Naar boven ↑

Rechtspraak

werknemer/de staat Arabische Republiek Egypte
Rechtbank Den Haag (Locatie Den Haag), 23 maart 2020
ECLI:NL:RBDHA:2020:10975
Arbeidsovereenkomst van werkneemster, werkzaam voor de staat Arabische Republiek Egypte, is opgezegd zonder toestemming van het UWV. Werkgever komt als soevereine vreemde staat geen beroep op immuniteit van rechtsmacht toe en Nederlands recht is op de tussen partijen gesloten arbeidsovereenkomst van toepassing.

Feiten

Werkneemster heeft de Nederlandse nationaliteit. Zij is op 2 januari 2008 in dienst getreden bij werkgever, de staat Arabische Republiek Egypte, aanvankelijk op basis van en aanstellingsbesluit en vanaf 3 mei 2010 op basis van een arbeidsovereenkomst. In de (schriftelijke) arbeidsovereenkomst is geen expliciete rechtskeuze gemaakt. Tot en met vrijdag 27 oktober 2017 heeft werkneemster bij de werkgever feitelijk werkzaamheden verricht. Op zondag 29 oktober 2017 is werkneemster onverwacht vroegtijdig bevallen. Na afloop van haar bevallings- en zwangerschapsverlof is werkneemster arbeidsongeschikt gebleven. Werkneemster heeft zich per e-mail op 28 oktober 2019 beter gemeld bij werkgever. Uiteindelijk is werkneemster toegelaten tot het verrichten van de bedongen arbeid. Op 5 december 2019 heeft werkgever een brief verzonden aan werkneemster.
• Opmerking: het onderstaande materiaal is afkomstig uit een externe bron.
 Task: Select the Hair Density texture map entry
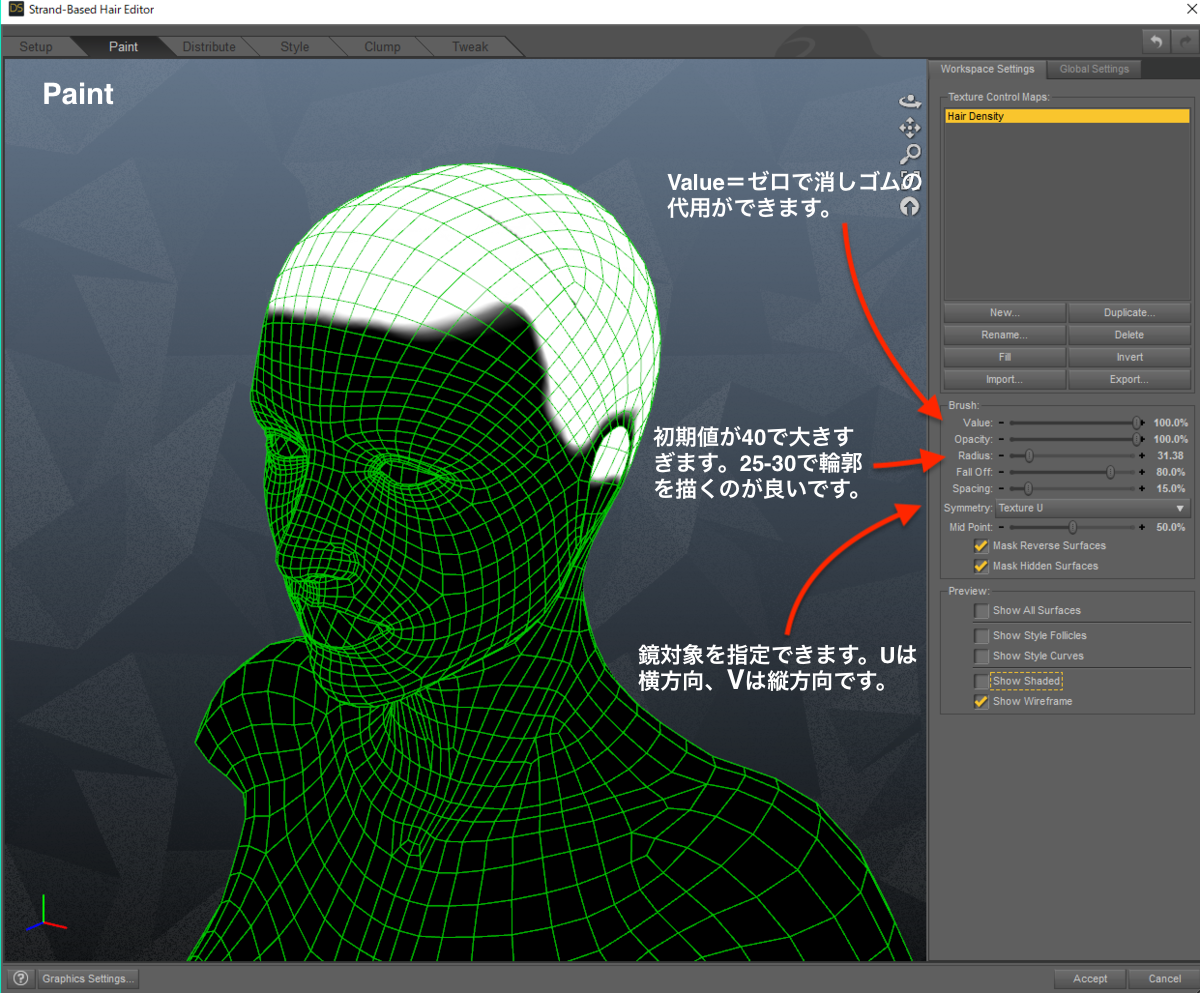coord(1065,115)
In (de beëdigde vertaling van) de brief is het volgende, voor zover relevant, te lezen: ‘(…) Op grond van de recent door de directie uitgevaardigde instructies ter zake van de reorganisatie van enkele technische bureaus van de Egyptische ambassades en consulaten in het buitenland, houdende de sluiting van enkele handelsbureaus, waaronder het Bureau Handelsvertegenwoordiging te Den Haag, is derhalve bepaald om uw dienstverband bij het bureau binnen drie maanden vanaf de dagtekening van deze kennisgeving te beëindigen (…)’. Werkneemster verzoekt de kantonrechter onder meer de opzegging te vernietigen.

Oordeel

Werkgever heeft aangevoerd dat hij op 4 december 2019 presidentiële instructies heeft ontvangen uit Egypte om het kantoor waar werkneemster werkzaam is, te sluiten. Op basis van die instructies heeft werkgever de tussen partijen bestaande arbeidsovereenkomst opgezegd. Uit de door werkgever aangevoerde omstandigheden kan niet anders worden afgeleid dan dat werkgever als reden voor het ontslag aanvoert dat er volgens hem sprake is van een structureel verval van arbeidsplaatsen. Voordat werkgever bij dergelijke omstandigheden een arbeidsovereenkomst rechtsgeldig kan opzeggen heeft hij toestemming nodig van het UWV. Nu toestemming van het UWV ontbreekt om de arbeidsovereenkomst op te zeggen, heeft de opzegging niet rechtsgeldig plaatsgevonden. Het verzoek van werkneemster om de opzegging te vernietigen zal daarom worden toegewezen. Dat werkgever een soevereine vreemde staat is, doet aan het voorgaande niet af omdat werkgever in dit geval geen beroep op immuniteit van rechtsmacht toekomt en Nederlands recht op de tussen partijen gesloten arbeidsovereenkomst van toepassing. Dat betekent dat het UWV in dit geval mag en ook moet beslissen op een door werkgever in te dienen verzoek om – kort gezegd – ontslag te mogen verlenen op grond van structureel verval van arbeidsplaatsen bij werkgever. Nu de opzegging van de arbeidsovereenkomst zal worden vernietigd, bestaat tussen partijen (nog steeds) een arbeidsovereenkomst. Het verzoek van werkneemster om werkgever te veroordelen om het loon door te betalen, zal dan ook worden toegewezen. Datzelfde geldt voor het verzoek tot wedertewerkstelling. Het in dit verband gevoerde verweer van werkgever dat het desbetreffende kantoor waar werkneemster werkzaam was, inmiddels is gesloten en dat hij werkneemster daarom niet meer te werk kan stellen, kan hij werkneemster niet met vrucht tegenwerpen. Dit verweer heeft werkgever namelijk niet met concrete feiten en omstandigheden onderbouwd. Dat had wel van werkgever verwacht mogen worden, temeer omdat werkneemster dit verweer ter zitting gemotiveerd heeft betwist door naarvoren te brengen dat alle correspondentie die gericht is aan werkgever, wordt verwezen naar het adres van de ambassade en dat werkneemster daarom het objectief onderbouwde vermoeden heeft dat alle werkzaamheden die werden uitgevoerd op het kantoor van de werkgever zijn overgeheveld naar de ambassade zelf.